With these characteristics, the proposal seeks the harmonization of tones and textures, with a tendency towards white tones, which enhance the volume of the spaces, together with wood and brick, and composition of ephemeral elements that do not alter circulation. and the mobility of the spaces but respond to the expected program.
Description of project by Studio Phaar
There was this reassuring height and these bricks, too present, this ground going down the stairs, insistent, then this restrained first floor, immutable. A score to harmonise, to define, to contain moments in shapes, volumes and textures. A movement, an arrangement of emptiness.
PRESENCE
A stone’s throw from the Parc Monceau, across the avenue, behind an elegant porch, we discovered an attractive planted courtyard, surrounded by six haussmannian floors. It led us to the backyard, where stand two lower constructions of brick facades with zinc roofing. Before turning in to housing, these seven units were stables and then garages. Each apartment has a ground floor entrance which gives on to it’s flowered terrace.
EXISTING
The dwelling is north-west oriented. It’s a 42sqm (452sq.ft) split into two floors.
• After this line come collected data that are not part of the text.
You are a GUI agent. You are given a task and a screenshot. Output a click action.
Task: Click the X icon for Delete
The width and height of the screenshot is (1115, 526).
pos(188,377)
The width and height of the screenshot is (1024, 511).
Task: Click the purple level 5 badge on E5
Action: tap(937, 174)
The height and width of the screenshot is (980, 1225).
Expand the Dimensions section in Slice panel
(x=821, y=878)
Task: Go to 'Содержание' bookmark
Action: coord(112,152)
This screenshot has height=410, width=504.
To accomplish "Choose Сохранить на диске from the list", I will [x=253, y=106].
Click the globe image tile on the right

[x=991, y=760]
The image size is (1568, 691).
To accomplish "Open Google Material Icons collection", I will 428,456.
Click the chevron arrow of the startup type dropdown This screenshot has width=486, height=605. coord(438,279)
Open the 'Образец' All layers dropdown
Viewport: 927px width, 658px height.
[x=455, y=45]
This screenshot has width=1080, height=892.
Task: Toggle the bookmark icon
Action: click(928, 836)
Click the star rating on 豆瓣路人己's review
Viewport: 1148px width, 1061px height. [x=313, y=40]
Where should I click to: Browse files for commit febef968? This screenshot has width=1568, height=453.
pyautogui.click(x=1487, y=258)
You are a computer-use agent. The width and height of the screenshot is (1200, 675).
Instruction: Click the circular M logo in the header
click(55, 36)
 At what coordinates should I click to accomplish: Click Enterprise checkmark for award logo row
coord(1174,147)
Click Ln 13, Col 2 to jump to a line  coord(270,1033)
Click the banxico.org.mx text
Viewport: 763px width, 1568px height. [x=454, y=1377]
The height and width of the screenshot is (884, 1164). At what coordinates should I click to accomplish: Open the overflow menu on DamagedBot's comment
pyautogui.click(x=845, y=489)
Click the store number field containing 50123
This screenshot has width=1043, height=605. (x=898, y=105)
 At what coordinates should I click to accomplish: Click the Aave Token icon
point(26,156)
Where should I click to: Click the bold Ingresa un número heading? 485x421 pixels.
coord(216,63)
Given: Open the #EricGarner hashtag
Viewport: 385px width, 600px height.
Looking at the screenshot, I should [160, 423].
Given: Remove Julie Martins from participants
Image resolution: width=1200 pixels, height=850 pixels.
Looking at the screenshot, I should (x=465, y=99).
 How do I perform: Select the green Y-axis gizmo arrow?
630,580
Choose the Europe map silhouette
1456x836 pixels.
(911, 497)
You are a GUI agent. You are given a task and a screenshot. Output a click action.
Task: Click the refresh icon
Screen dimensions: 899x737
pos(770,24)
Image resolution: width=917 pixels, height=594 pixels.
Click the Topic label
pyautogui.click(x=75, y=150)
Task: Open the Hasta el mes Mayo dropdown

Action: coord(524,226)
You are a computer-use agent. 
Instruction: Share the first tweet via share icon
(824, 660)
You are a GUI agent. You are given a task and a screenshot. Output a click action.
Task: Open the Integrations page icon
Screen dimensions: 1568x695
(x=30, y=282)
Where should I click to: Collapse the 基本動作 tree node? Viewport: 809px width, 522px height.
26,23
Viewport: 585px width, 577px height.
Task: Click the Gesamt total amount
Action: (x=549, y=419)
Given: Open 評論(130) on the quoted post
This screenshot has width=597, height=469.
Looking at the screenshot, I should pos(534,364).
A groundfloor of 27sqm (291sq.ft) and an upper level of 15sqm (161sq.ft). The ground floor includes an empty living room 18sqm (194sq.ft), an open kitchen 7sqm (75sq.ft) with a tiny cellar 2sqm (22sq.ft ) under the stairs. On first floor, a small bathroom 3sqm (32sq.ft), an independant toilet and a bedroom under a sloping ceiling 10sqm (108sq.ft).
The two separated levels restrain the possibility to transform completely the plan. The main functions are already set up and we have to compose around the existing organization. Apart from the cellar, there isn’t any storage.
On the ground floor, a dark red brick wall coexists with a travertin textured stone as ground surface, under a bricks arches ceiling high of 3,20m (10,5 ft). The same pinkish floor carries on up the stairs and continues on to the upper level. The new project will have to fit with this colour shade.
To complement the existing features, the intervention will have to integrate new ones in this already narrow duplex volume. The owners wanted an additional bedroom, a separated washroom and storages for each space.
The new project must be adaptable on two scenarios: accommodate 3 individuals simultaneously or 1 couple and 2 occasional guests. The multi-purposes of the new space will have to be simple, fluent, flexible and seamless. Multiplication of features should not reduce volumes in their perception although they will be physically shrunk.
PROJECT
Colors and tones are attuned, spaces’ morphology highlighted. The strong presence of the ground surface is put in resonance with a birch plywood with incisive edges, sculpting space and powdering the whole of delicate pink shades. Backgrounds are pure white, allowing wood shapes on front and emphasising the bricks’ relief rather than their color.
The kitchen area is raised, distinctly delimited by a platform and – like a calm sea – a stainless steel worktop flushing the birch grain. All residual spaces are invested by storage, benches and movable coffers. The kitchen floor conceals a bench, footboard and a double size moving bed.
The underside of the staircase is taken care of, transformed into a secondary bathroom, revealed by a monumental sliding door, replacing the hidden and narrow cellar.
What remained to be done, was to find a way to generate a second bedroom that should disappear on command, to leave a free space for dining room or create a working area as well as a place to relax. This ephemeral room had to exist without altering movements, circulation or functionality of the others elementary uses of the apartment.
To achieve that, a curved alcove takes part in the composition, a curtain of soft ripples, an additive of roundness to the rigour of the wooden straight lines.
The alcove wraps, isolates, frames. It delimits and at the same time deletes the border of the functions. It‘s the absence and presence of a sixth room.
On first floor landing, the bathroom, immaculate, minimal, in order to exploit every last available square centimetre, the sensation of a fluid and open volume.
Following the same logic, the main bedroom, with no less restrictive measurements, has a maximised storage space and a large desk. The refined geometry of the furniture plays with the existing sloping ceiling, seeking to restore symmetry, orientation and legibility to a room initially formless.
This is how they constrained the space to better reveal it, of an inhabited furniture and a few meters of fabric, the alcove of monceau.